One of Chopra’s likely first priorities, restoring the agency’s focus on enforcing fair loan laws, will be relatively easy to achieve. The other two important items former public servants expect to be on the new director’s agenda – cracking down on payday lenders and building strong case law on what constitutes an “abusive act or practice” under of the Dodd-Frank Act – could not be accomplished until the end of Biden’s term as president.

Chopra can act quickly to restore the Office of Fair Lending, sidelined by former interim director Mick Mulvaney in 2017, to its original position, allowing Fair Lending staff to rely on both on monitoring and enforcement tools to fight discrimination.
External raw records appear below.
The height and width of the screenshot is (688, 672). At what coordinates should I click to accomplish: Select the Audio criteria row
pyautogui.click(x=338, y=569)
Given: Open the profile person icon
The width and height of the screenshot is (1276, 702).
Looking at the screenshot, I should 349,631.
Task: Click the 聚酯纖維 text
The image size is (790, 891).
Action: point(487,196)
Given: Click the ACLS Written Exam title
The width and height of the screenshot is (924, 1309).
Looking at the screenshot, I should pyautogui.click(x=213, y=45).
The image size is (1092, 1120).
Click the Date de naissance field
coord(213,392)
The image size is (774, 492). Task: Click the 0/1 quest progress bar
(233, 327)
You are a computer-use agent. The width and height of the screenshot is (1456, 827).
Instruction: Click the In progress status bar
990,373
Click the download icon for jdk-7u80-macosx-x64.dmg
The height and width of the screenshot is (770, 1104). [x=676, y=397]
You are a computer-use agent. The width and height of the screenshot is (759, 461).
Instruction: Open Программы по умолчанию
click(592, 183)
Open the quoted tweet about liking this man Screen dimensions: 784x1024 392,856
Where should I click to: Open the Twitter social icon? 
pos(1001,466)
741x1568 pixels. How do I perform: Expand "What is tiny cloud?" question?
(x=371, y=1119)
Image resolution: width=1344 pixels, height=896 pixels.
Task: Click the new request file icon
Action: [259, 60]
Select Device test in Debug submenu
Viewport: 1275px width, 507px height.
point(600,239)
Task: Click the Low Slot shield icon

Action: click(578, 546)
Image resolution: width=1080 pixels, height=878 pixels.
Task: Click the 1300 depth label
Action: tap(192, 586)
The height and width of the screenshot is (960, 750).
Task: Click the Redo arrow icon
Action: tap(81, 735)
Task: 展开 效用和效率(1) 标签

Rolling back the revised Trump administration salary rule would take longer. The new rule released in July overturned a key requirement in the agency’s controversial earlier regulation that cracked down on the industry, which offers small emergency loans to clients at extremely high interest rates, frequently trapping borrowers at low income in expensive debt cycles.

The previous rule, published in October 2017 just before then-director Richard Cordray resigned, would have required lenders to check borrowers’ income and debts to assess whether they could afford the loans. The CFPB overturned that requirement with the new rule this year, sparking an outcry among Congressional Democrats, who demanded an investigation by the Inspector General into allegations of improper political influence over the rule-drafting process.

Consumer groups have taken legal action to overturn the new rule – alleging that the agency violated the Administrative Procedure Act and Dodd-Frank – so there is a possibility that the courts will overturn it.

Without court intervention, revising and relaxing the rule would mean going back to square one – building on previous research, explaining in a proposal why the latest version of the rule reinstates various provisions, allowing for long notice – and – comment period and set an implementation date that gives the industry enough time to comply This means payday lenders might not face further consequences for nearly a decade after the bureau launched its efforts to crack down on the industry under Cordray.

Chopra will also be likely to develop a more aggressive application of the “abusive” standard under Dodd-Frank, a pivot away from the more relaxed guidelines the agency released this year.

“Unfair or deceptive acts or practices” have long been prohibited under federal law, but Dodd-Frank in 2010 added “abusive” to the ban, known as UDAAP, and conferred on CFPB the power of regulation and enforcement.

Business groups have for years demanded clarification on what is considered abusive, and the agency said earlier this year it would take a restrained approach to accusing companies of abusive violations, in part on the fact that companies were acting in good faith. Consumer groups immediately denounced the open exemption in “good faith”.